The Kurdish-led Syrian Democratic Forces (S.D.F.) announced yesterday that their forces are leaving the Syria-Turkey border area, in accordance with an agreement brokered by Russia earlier last week. The S.D.F. also implored Russia to help ensure dialogue takes place between the Kurdish-led administration in northeast Syria and the Syrian government run by President Bashar al-Assad. Reuters reports.
A bipartisan group of lawmakers is urging Secretary of State Mike Pompeo to address reports on alleged war crimes committed by Turkish-backed forces in the Turkish offensive into northeastern Syria, including the reported use of white phosphorus-loaded munitions against civilians in northeastern Syria. Although the use of white phosphorus, which “can maim and kill when it comes in contact with human flesh,” in military applications is not prohibited, its use as an “incendiary weapon” in civilian areas is banned by international law. Four U.S. senators demanded answers about “whether U.S.-originated weapons, such as missiles, rockets, torpedoes, or mines, were used in the offensive, potentially … in violation of end-use agreements.” Robbie Gramer and Lara Seligman report at Foreign Policy.
“Turkish authorities [today] detained 20 foreign nationals with suspected links to Islamic State,” state-owned Anadolu Agency reported. Reuters reports.
“Leaving thousands of detained Islamic State supporters and their families in poorly guarded camps poses a national security threat for Europe and the United States,” Devorah Margolin, Joana Cook and Charlie Winter argue at Foreign Policy, commenting that the writing off of thousands of women and a whole generation of children by their governments as a lost cause has “grave” security implications because “these same people could become a lifeline for the Islamic State moving forward, whether or not they support it now.”
OTHER DEVELOPMENTS
More than 80 Taliban fighters were killed in air raids conducted over the weekend by Afghan and American forces in Afghanistan’s Kandahar and Faryab provinces, officials said. Al Jazeera reports.
Nationwide anti-government protests continued over the weekend in Lebanon as tens of thousands of Lebanese people rallied, accusing the country’s political class of “mismanagement, wasting public funds and rampant corruption.” Al Jazeera reports.
The Senate last Thursday approved bipartisan legislation aimed at helping to further understand the risks posed by “deepfake” videos. The Deepfake Report Act would compel the Department of Homeland Security to publish an annual report on the use of such technology, including “an assessment of how both foreign governments and domestic groups are using deepfakes to harm national security.” Maggie Miller reports at the Hill.

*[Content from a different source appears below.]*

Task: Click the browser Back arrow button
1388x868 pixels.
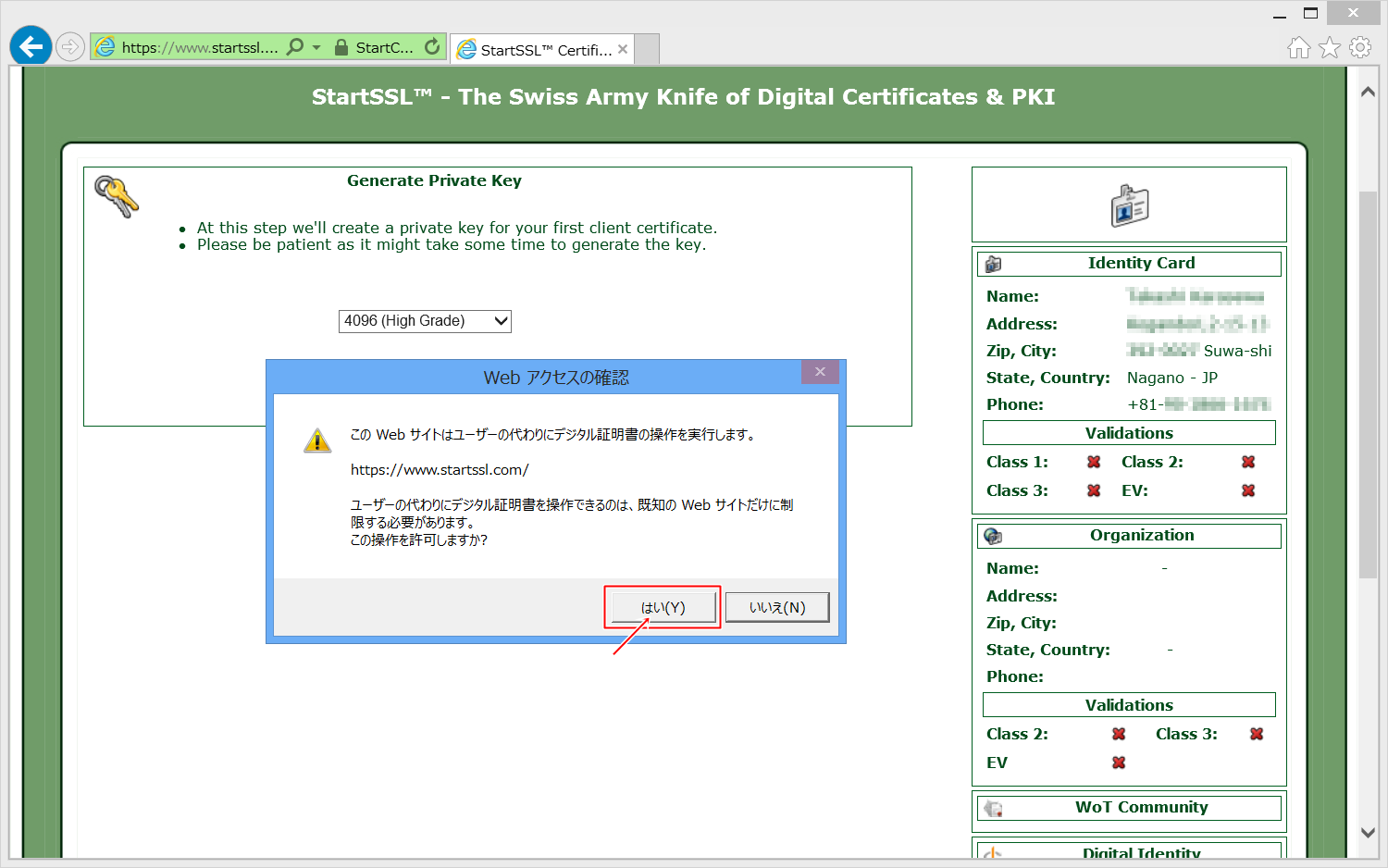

The Trump administration has taken steps toward withdrawing the U.S. from the 1992 Open Skies Treaty — a nearly three-decade-old agreement intended to reduce the risk of war between Russia and the West by permitting both sides to conduct reconnaissance flights over one another’s territories — U.S. officials said. Michael R. Gordon and Vivian Salama report at the Wall Street Journal.
Negotiators in the House and Senate are apparently “struggling to reach a compromise” on several matters in the National Defense Authorization Act (NDAA) related to Trump’s border wall, “dragging the must-pass bill into a quagmire that has bedeviled multiple legislative efforts in recent years.” Rebecca Kheel reports at the Hill.